Past Reviews

Regional Reviews: Washington, D.C.

Dr. Cook's Garden

Also see Susan's review of The Road to Mecca


David Schmidt and JB Bissex
American Century Theatre in Arlington, Virginia, has dug up Ira Levin's little-known 1967 thriller Dr. Cook's Garden to open its season, and it's a disappointment. The play, a rumination on evil hiding in unexpected places, might have worked better with an actor of more gravitas in the title role: David Schmidt is avuncular and kindly, but he lacks the steely underpinnings to make believable the character's darker side.

The plot follows Jim Tennyson (JB Bissex), a young doctor who has just finished his internship in Chicago, as he visits his idyllic New England hometown. The residents of Greenfield Center, Vermont, consider it a "blessed" place where the "good" people live long, healthy lives and God seems to take only the troublemakers and the incurably ill. Dr. Leonard Cook (Schmidt) is the only physician in town, tending the community as lovingly as he does his prize-winning garden.

Director Ellen Dempsey gets the initial pacing right, as Jim catches up on town history with Dr. Cook's nurse (Kathryn Cocroft), housekeeper (Carol McCaffrey) and gardener (Robert Lavery). The audience soon picks up on the young doctor's increasing uneasiness about his mentor, whom he loves like a father, but some of their subsequent confrontations come across as unintentionally comic.

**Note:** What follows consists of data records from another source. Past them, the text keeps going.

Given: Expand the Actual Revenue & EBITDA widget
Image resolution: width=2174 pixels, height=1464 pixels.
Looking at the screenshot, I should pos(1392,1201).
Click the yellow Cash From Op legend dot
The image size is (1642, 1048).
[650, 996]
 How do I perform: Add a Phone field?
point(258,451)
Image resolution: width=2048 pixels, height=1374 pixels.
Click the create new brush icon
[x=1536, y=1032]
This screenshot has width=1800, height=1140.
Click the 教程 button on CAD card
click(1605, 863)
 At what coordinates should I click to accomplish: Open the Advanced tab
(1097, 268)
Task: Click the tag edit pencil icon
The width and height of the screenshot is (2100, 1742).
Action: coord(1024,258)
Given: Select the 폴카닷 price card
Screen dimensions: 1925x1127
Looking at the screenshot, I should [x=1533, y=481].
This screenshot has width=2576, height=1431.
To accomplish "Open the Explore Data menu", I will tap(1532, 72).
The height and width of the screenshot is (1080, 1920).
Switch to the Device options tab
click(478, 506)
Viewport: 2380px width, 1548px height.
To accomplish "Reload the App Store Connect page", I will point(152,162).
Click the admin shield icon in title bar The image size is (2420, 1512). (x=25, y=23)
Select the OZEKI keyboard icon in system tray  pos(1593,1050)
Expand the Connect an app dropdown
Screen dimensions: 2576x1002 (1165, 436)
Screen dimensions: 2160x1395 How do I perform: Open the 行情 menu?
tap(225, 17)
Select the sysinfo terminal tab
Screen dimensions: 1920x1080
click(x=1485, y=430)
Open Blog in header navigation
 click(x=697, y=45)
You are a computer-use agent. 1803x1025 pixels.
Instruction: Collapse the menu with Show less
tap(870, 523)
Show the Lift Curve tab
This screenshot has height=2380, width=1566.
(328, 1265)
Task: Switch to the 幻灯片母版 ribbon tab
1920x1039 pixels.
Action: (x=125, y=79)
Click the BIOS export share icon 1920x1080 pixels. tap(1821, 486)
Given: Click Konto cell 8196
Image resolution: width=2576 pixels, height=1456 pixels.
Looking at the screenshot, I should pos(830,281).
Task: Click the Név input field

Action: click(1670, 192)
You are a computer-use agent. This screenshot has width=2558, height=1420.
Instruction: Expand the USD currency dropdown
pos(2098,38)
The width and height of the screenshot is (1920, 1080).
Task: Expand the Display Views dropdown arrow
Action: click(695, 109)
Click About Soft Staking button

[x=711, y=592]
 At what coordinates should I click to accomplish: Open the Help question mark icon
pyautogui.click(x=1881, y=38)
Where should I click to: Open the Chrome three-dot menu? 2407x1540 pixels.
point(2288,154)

Burl Ives played Dr. Cook during its brief Broadway run, and Bing Crosby did a television movie version. Both of these actors could convey malice underlying a gentle exterior. Schmidt, in contrast, has a rather whining tone of voice, which makes him seem petulant when he should be chilling. He also has trouble with Steve Lada's fight choreography. Bissex is rather colorless as a man young enough to have not faced challenges to his ideals, and the others are fine in two-dimensional roles.

Trena Weiss-Null deserves credit for creating a panoramic scenic design that allows the action to flow naturally from the exterior waiting room to Dr. Cook's external office, with its card file of patient records and glass-fronted medical cabinet, to the welcoming dining room.

American Century Theater
Dr. Cook's Garden
September 9th —October 4th
By Ira Levin
Bea Schmidt: Kathryn Cocroft
Jim Tennyson: JB Bissex
Dora Ludlow: Carol McCaffrey
Elias Hart: Robert Lavery
Leonard "Doc" Cook: David Schmidt
Directed by Ellen Dempsey
Gunston Theatre II, 2700 S. Lang St.